Brief:
Work out how many lines of the material below contain the word "dark", then write that number alone.

Start of Material provided

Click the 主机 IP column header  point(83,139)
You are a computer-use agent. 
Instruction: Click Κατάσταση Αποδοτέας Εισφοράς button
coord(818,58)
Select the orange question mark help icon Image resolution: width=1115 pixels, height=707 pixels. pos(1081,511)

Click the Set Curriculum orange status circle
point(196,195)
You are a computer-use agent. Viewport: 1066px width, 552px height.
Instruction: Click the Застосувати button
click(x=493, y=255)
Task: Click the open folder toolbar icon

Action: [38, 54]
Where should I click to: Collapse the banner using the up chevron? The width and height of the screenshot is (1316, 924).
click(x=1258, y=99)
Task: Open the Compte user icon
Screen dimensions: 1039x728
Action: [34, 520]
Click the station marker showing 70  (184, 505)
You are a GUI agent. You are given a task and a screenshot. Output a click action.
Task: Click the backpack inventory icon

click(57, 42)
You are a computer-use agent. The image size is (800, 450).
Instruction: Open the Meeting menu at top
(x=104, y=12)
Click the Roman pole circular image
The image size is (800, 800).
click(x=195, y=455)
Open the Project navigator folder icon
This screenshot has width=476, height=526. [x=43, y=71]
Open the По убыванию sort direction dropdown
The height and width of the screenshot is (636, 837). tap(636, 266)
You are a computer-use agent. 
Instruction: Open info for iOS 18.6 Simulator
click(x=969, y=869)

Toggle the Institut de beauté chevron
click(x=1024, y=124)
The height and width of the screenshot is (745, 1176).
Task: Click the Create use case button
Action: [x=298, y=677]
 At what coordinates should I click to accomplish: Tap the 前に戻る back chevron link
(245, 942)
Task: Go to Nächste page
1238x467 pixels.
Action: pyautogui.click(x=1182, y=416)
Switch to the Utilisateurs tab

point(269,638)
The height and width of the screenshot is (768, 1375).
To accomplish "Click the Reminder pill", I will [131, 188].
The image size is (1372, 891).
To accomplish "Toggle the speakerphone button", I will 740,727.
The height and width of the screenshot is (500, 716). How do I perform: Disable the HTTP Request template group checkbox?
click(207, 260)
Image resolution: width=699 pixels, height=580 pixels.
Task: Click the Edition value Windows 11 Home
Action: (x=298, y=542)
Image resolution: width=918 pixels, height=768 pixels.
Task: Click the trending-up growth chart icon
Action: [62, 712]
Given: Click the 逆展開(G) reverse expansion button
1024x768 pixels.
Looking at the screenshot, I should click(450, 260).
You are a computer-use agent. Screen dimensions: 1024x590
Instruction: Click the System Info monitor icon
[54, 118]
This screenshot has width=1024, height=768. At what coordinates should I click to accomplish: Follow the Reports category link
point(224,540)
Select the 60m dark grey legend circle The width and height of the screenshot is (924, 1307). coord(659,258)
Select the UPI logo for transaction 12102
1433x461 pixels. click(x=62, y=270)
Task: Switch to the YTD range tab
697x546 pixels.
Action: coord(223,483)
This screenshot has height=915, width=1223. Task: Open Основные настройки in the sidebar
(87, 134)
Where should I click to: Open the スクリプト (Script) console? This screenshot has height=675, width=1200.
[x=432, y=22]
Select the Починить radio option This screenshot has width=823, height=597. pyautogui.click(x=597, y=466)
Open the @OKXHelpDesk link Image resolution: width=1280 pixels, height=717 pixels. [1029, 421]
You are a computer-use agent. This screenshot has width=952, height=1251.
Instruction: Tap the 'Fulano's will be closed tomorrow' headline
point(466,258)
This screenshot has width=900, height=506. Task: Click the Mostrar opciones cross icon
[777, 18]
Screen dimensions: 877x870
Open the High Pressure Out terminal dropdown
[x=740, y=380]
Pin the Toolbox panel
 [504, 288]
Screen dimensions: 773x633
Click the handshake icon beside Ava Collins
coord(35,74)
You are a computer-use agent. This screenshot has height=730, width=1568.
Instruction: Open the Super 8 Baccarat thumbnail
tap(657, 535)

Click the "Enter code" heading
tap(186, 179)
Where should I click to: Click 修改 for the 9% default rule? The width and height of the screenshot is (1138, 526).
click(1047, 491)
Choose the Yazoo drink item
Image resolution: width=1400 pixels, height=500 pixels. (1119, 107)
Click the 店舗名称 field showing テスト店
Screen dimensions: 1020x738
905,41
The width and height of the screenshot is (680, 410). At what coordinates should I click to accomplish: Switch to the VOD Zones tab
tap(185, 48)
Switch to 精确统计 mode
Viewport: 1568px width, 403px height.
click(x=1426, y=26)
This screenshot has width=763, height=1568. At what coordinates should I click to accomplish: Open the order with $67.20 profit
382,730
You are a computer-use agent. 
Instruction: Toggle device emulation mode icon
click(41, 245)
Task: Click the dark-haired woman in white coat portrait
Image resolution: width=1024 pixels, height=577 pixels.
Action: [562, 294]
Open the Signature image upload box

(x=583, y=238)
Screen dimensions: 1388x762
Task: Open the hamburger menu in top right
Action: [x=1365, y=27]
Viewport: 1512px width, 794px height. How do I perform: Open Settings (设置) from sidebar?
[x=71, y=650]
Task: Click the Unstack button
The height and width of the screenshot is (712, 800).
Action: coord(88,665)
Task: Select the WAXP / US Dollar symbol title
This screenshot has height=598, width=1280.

End of Material provided

Answer for the task:
2